Start of Supplied text
    products: electricity, waste ash that can be sold as an ingredient for 
    cement and a reduction in carbon emissions.
 
 This technology provides off-grid power to rural Indian villages of 200 to 
    500 households. Using the husk-powered mini power plant, the team plans to 
    offset close to 200 tons of carbon emissions per village, per year in India.
 
 The competition's audience handed Husk Power Systems an additional US $1,000 
    in the vote for the People's Choice award. Selecting from a competitive 
    field of exceptional ideas, the competition judges, which included 
    University of Texas faculty, nonprofit directors, foundation grant makers 
    and business leaders, chose three finalist teams.
 
 "The final pitch to the judges had all the drama and emotion of a night on 
    'American Idol' - but with a much loftier mission," said Peter Frumkin, 
    director of the RGK Center for Philanthropy and Community Service.
End of Supplied text
Start of Recorded data
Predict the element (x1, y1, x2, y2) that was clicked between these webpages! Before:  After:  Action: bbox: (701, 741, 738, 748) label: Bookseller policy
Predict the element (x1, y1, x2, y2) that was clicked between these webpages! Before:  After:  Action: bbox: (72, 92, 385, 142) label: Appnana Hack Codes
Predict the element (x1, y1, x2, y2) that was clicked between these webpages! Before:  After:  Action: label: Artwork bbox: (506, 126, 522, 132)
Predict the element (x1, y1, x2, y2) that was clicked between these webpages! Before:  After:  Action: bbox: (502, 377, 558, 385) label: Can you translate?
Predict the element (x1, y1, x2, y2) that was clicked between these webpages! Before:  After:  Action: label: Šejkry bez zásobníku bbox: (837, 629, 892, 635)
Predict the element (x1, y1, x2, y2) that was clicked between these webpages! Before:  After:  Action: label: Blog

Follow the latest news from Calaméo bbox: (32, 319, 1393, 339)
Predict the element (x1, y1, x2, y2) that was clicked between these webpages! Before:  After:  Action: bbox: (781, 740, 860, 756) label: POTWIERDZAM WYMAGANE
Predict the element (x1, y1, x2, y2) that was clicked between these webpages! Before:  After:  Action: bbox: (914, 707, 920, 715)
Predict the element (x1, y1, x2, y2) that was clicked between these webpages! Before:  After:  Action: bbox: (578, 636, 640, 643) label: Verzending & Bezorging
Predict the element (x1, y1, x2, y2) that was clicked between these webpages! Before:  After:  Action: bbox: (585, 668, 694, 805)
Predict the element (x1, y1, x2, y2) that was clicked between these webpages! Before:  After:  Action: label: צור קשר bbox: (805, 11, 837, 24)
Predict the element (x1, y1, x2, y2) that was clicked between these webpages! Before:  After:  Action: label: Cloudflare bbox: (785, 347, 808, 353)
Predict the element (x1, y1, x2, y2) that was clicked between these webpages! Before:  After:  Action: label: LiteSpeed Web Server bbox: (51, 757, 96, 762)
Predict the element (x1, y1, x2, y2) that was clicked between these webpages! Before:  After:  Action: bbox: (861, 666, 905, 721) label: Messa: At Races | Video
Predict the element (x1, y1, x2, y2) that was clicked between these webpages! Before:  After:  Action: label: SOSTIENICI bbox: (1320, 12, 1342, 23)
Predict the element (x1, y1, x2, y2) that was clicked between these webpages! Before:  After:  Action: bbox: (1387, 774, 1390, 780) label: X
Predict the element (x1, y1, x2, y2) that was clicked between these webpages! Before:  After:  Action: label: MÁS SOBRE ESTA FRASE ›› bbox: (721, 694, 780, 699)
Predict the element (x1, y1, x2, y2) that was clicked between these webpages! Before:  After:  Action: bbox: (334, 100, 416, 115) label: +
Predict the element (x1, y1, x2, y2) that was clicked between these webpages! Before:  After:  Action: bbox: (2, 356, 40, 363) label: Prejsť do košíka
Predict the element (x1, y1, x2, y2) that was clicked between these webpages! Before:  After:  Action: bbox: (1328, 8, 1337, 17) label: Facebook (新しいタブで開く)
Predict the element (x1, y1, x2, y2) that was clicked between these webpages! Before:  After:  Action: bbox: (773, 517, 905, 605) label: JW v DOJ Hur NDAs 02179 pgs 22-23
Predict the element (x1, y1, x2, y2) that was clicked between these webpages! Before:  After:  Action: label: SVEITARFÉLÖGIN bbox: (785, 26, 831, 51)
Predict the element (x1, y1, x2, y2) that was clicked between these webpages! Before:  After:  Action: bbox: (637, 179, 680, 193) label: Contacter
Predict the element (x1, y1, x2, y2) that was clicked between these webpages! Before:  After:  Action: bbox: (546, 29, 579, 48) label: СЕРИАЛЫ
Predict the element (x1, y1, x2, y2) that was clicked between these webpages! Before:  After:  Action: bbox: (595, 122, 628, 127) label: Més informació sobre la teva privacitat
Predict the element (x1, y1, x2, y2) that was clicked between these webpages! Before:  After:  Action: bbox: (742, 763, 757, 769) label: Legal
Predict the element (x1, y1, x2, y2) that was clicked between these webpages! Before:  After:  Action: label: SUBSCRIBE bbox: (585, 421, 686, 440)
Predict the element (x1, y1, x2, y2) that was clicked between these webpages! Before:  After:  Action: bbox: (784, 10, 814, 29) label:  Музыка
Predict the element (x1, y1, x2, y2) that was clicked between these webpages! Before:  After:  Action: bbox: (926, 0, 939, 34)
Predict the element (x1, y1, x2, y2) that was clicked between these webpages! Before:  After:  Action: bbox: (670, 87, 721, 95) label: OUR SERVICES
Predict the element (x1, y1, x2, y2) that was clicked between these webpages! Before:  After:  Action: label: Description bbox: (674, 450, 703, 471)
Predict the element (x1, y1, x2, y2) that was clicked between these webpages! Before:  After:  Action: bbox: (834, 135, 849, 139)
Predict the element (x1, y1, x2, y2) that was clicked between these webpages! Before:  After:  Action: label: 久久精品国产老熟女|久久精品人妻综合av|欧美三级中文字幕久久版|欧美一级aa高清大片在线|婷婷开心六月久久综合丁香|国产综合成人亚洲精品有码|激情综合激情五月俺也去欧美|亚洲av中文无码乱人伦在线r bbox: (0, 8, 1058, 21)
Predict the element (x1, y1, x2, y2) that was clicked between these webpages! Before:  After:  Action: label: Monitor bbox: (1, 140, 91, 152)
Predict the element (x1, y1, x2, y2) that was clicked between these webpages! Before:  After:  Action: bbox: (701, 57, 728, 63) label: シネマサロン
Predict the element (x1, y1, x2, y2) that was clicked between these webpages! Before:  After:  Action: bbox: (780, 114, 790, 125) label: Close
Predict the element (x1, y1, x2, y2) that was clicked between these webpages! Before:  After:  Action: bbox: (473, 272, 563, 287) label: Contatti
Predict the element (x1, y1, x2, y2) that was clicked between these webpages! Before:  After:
End of Recorded data
● Problem to solve
Summarize the Husk Power Systems excerpt in two sentences. The records are separate material and do not relate to the text.

● Solution to this exercise
The technology gives off-grid power to rural Indian villages of 200 to 500 households, and with the husk-powered mini power plant the team plans to offset close to 200 tons of carbon emissions per village, per year in India. The competition's audience gave Husk Power Systems an additional US $1,000 in the People's Choice vote, and the judges, who included University of Texas faculty, nonprofit directors, foundation grant makers and business leaders, chose three finalist teams.